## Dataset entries
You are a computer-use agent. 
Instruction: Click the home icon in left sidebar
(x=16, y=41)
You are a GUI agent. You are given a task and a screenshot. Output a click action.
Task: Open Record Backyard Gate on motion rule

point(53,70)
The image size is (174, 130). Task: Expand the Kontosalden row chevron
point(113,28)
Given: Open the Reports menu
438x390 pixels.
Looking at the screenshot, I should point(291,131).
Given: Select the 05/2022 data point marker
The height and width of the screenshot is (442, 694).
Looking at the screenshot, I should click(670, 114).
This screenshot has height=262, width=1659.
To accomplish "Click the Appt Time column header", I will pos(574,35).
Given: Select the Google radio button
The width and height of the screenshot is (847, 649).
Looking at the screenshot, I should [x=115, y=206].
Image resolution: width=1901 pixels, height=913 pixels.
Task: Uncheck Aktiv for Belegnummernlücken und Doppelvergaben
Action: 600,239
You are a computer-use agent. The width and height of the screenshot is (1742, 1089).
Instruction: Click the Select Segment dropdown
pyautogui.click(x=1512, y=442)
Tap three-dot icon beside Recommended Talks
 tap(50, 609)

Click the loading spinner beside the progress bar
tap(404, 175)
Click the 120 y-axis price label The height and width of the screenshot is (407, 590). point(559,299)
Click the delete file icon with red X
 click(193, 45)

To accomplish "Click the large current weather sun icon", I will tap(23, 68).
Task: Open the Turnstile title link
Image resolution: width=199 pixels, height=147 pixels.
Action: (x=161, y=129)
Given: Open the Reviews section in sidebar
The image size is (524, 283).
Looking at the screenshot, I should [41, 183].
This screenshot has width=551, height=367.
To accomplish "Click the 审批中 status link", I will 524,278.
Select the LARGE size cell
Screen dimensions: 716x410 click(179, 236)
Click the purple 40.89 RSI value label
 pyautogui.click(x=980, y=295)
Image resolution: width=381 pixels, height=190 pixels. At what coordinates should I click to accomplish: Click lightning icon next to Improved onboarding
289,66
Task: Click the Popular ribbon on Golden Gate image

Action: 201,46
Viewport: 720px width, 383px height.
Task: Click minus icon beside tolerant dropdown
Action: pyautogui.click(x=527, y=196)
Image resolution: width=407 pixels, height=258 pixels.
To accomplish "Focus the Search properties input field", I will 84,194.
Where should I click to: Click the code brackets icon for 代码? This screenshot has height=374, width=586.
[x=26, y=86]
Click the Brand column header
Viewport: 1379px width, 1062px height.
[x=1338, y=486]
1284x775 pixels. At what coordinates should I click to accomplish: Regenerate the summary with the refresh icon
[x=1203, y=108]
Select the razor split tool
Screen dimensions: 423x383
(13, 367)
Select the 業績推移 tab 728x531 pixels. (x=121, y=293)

## Your goal
Every line above that holds the string "agent" should be copied into the answer.

## Result
You are a computer-use agent. 
You are a GUI agent. You are given a task and a screenshot. Output a click action.
You are a computer-use agent. The width and height of the screenshot is (1742, 1089).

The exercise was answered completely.